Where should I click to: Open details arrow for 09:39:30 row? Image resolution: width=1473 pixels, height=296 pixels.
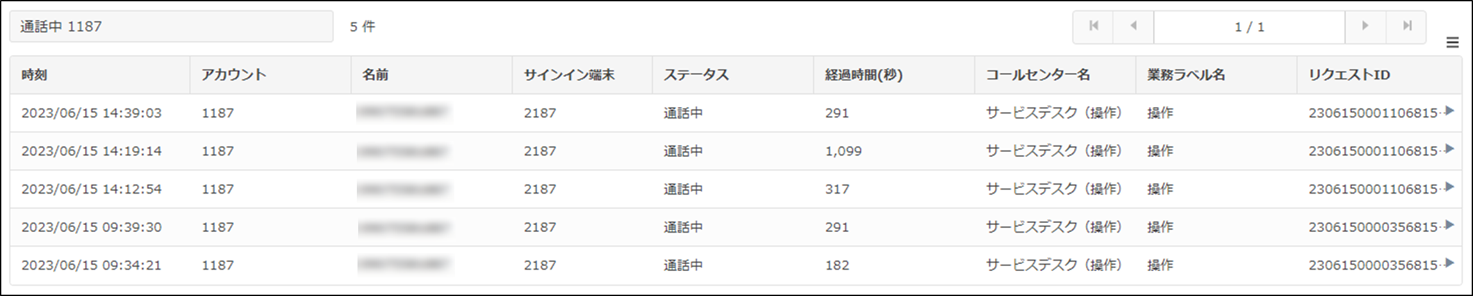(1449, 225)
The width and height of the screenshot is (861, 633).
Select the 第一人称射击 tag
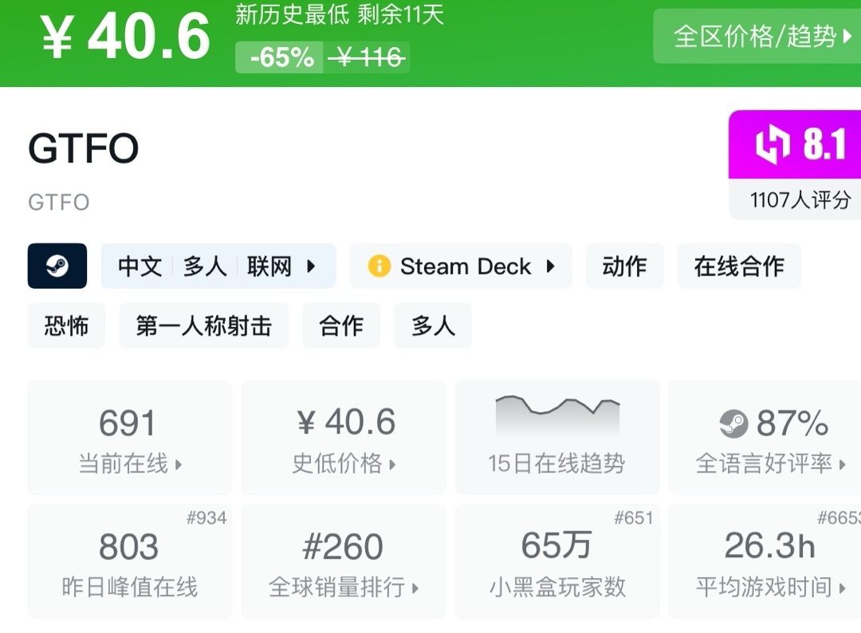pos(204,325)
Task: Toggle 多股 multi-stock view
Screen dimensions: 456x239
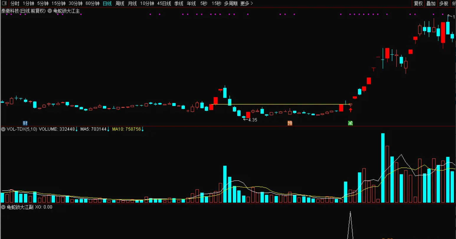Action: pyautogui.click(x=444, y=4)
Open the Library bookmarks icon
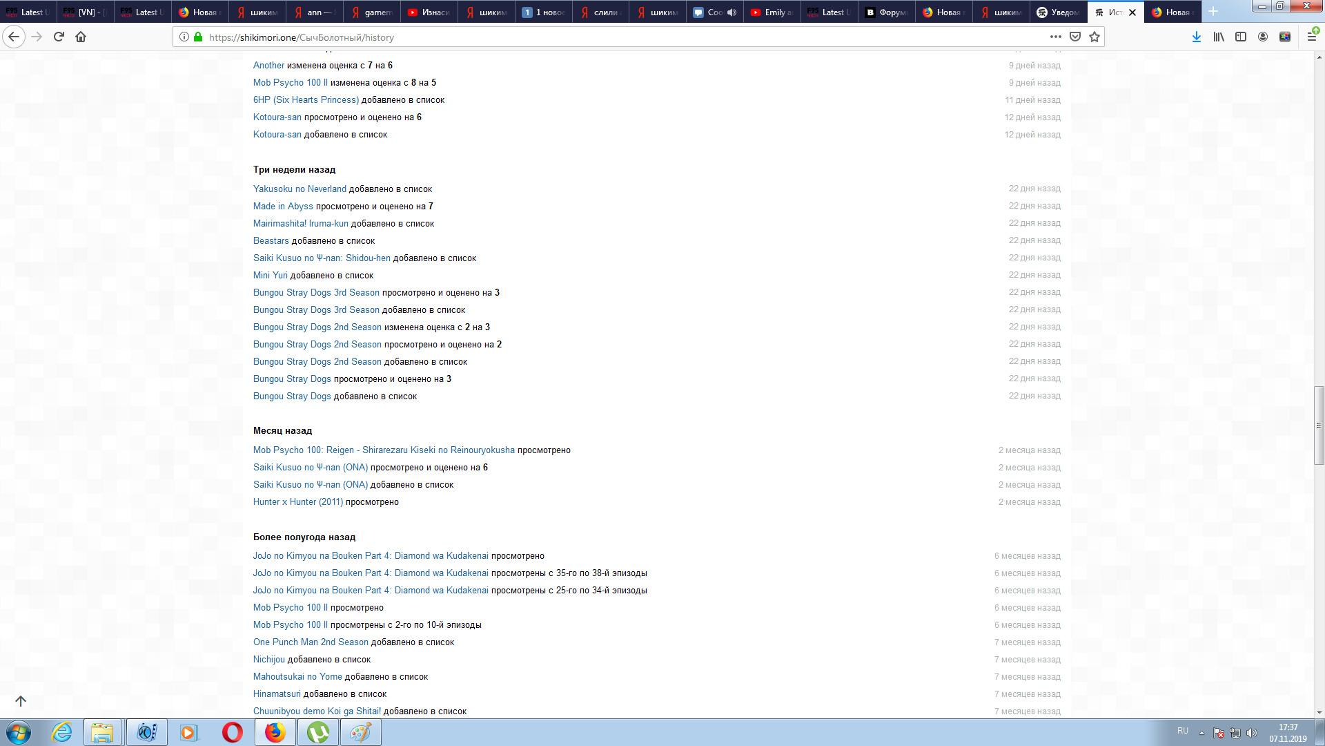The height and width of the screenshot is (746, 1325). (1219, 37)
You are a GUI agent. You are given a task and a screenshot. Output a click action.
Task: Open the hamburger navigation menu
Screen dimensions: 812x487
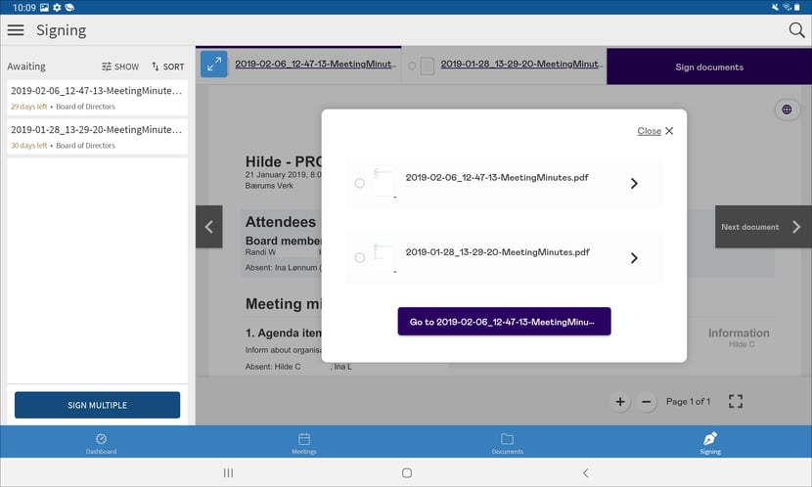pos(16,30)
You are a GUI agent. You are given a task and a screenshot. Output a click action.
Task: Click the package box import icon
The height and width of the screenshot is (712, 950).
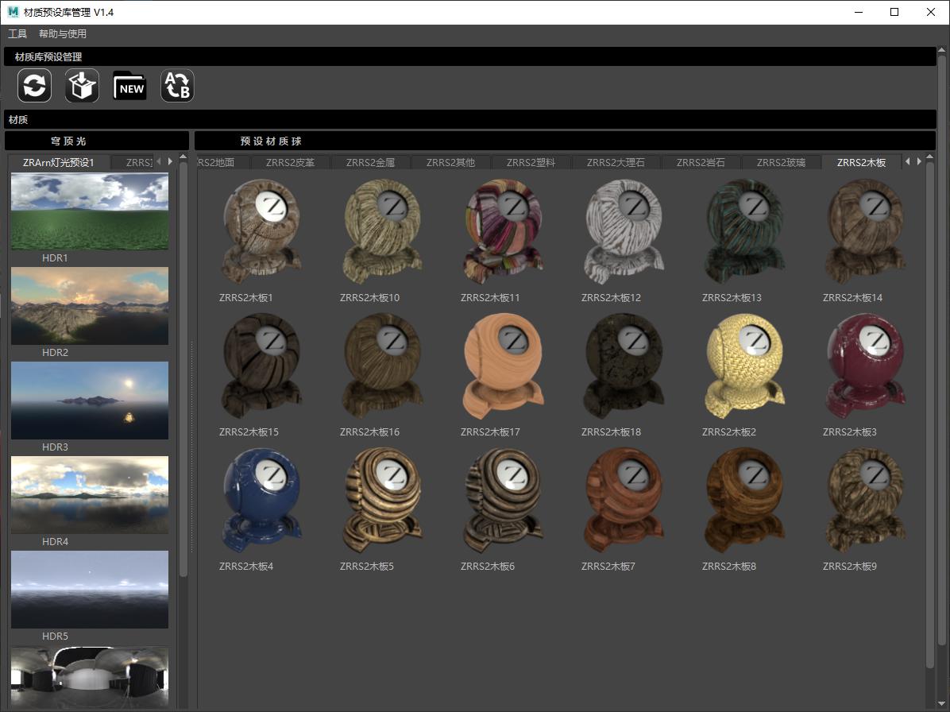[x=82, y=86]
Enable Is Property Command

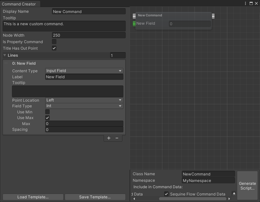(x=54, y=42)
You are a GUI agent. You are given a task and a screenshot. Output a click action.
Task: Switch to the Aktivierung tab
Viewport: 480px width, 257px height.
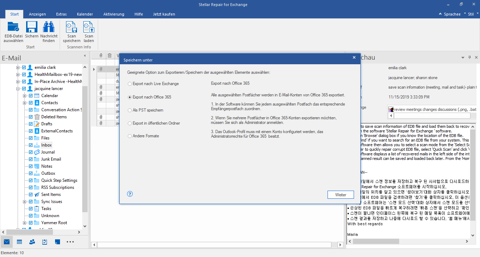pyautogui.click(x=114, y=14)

▶ _TO DO_
Please copy every line above that contains the string "Open", matching case exactly.

▶ _WORKED ANSWER_
Where should I click to: Open details arrow for 09:39:30 row? Image resolution: width=1473 pixels, height=296 pixels.
Open the Library bookmarks icon
Task: Open the hamburger navigation menu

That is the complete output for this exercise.